World Food Programme (WFP) regional director Daly Belgasmi launched Operation Lifeline with a visit to Karem Shalom, the sole operating goods crossing between Israel and Gaza. Dr Belgasmi said. “The humanitarian situation [in Gaza] is critical.” Before the war the WFP provided rations to 265,000 of Gaza’s poor not covered by UNRWA. Today, it supplies only 87,000 due to the lack of security and access. But once there is a ceasefire, the WFP plans to cover 365,000, 80 per cent of the non-refugee population. At present, WFP distribution centres deliver food to about 2,000 a day, rather than 6,000.
Karem Shalom is located at the southeast corner of the Gaza Strip where the Israeli border meets the Egyptian frontier. It is a frontline area. While lorries bearing flour gifted by Japan, sun- flower oil from Turkey, tinned corned-beef from Brazil and hummus from Jordan were waiting and being transferred, the dull thumps of artillery shells could be heard from beyond the concrete-slab wall that separates Israel from Gaza. All provisions do not come from abroad. The Geneva-based Action for Churches emergency network gathered medicines, blankets, milk powder and enriched biscuits in Nablus and Ramallah in the West Bank and transported them on three Palestinian-driven lorries to the crossing. “This is our first consignment,” said the Rev Kjell Jonasson of Sweden. “The sup- plies are going to al-Ahli hospital run by the Anglicans and Near East Council of Churches clinics.”
The transfer system works smoothly and swiftly. Laden lorries from Israel enter a walled compound through a gate on the Israeli side while the gate on the Palestinian side is closed. Orange forklift trucks scurry from lorry to lorry, unloading seven to eight. Then the Israelis withdraw and the Palestinian teams enter with lorries from Gaza. As there are two compounds, 80-100 lorries are unloaded every day.

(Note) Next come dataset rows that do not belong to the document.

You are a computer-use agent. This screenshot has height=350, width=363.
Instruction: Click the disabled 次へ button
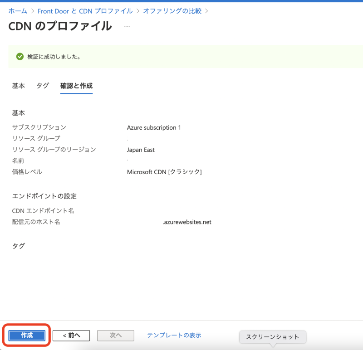coord(115,335)
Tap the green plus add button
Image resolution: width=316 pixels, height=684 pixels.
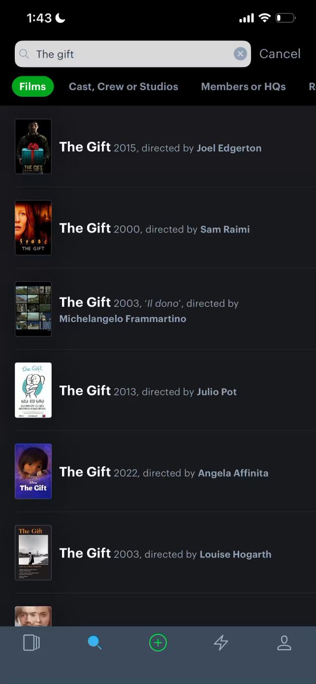158,643
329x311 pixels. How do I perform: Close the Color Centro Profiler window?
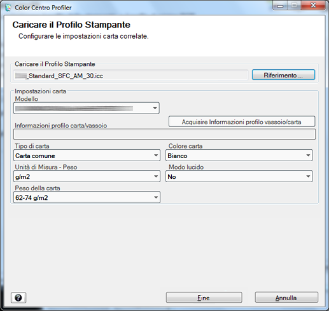(313, 6)
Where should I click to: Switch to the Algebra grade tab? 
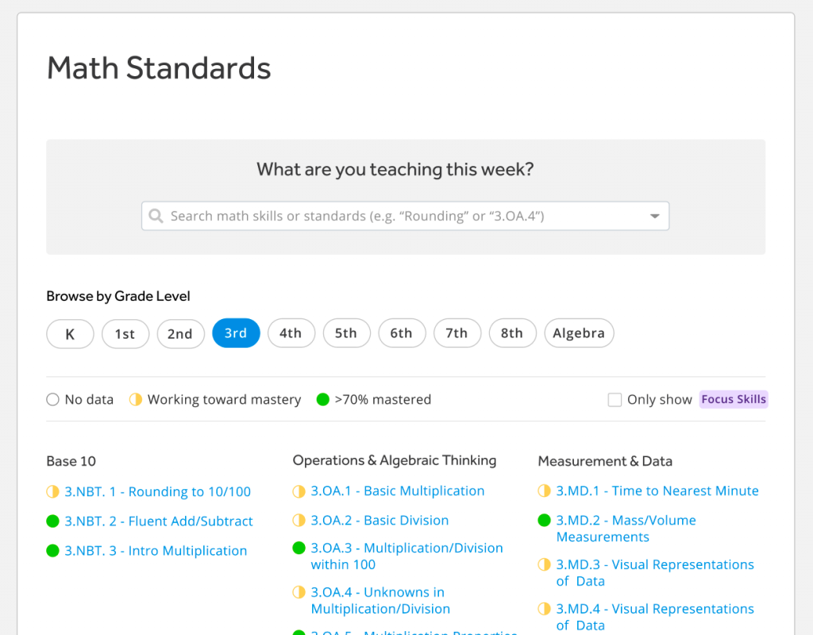pyautogui.click(x=579, y=333)
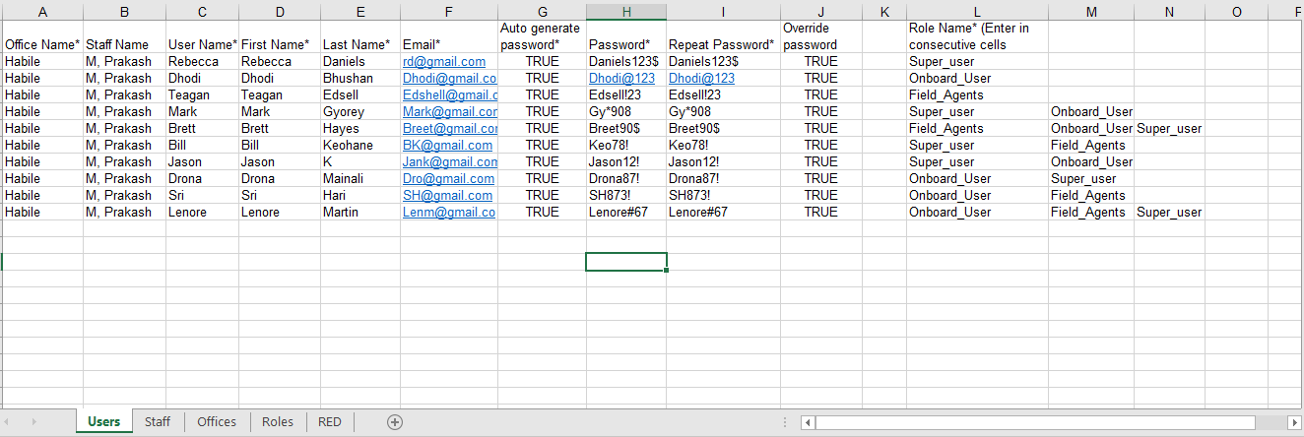1304x437 pixels.
Task: Click the Dro@gmail.com hyperlink
Action: 448,179
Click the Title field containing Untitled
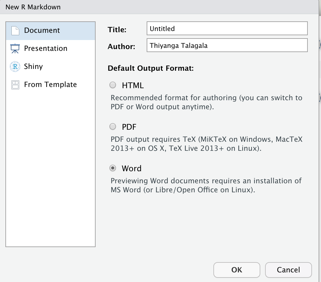 click(x=227, y=29)
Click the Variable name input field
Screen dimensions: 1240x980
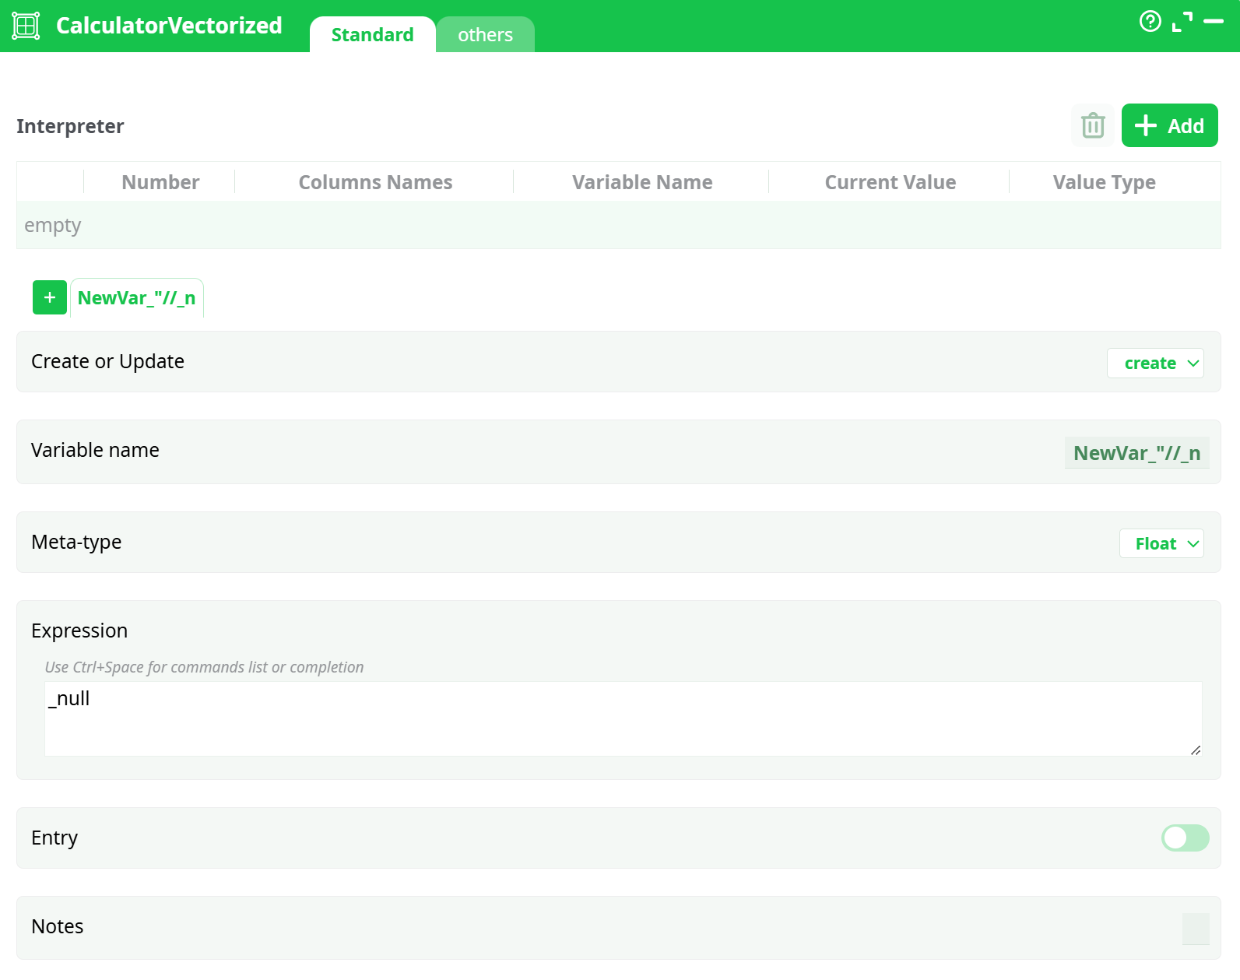(x=1136, y=453)
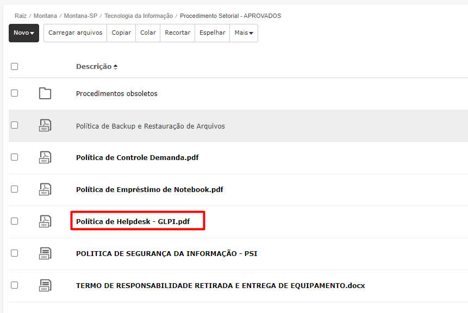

Reserve Israeli army Capt Ron Edelheit said shipments are checked in the compounds. The process is monitored by cameras. Israel occasionally intercepts “illegal materials or equipment” such as infra-red cameras with night vision and military uniforms concealed in shipments. “Sometimes shelling closes down the crossing,” he added.
UNRWA spokesman Christopher Gunness said that before Israel mounted its blockade of Gaza, more than 475 lorries were cleared daily. At that time, other crossings were also open: “Karem Shalom cannot handle essential supplies needed by Gaza’s 1.5 million people.”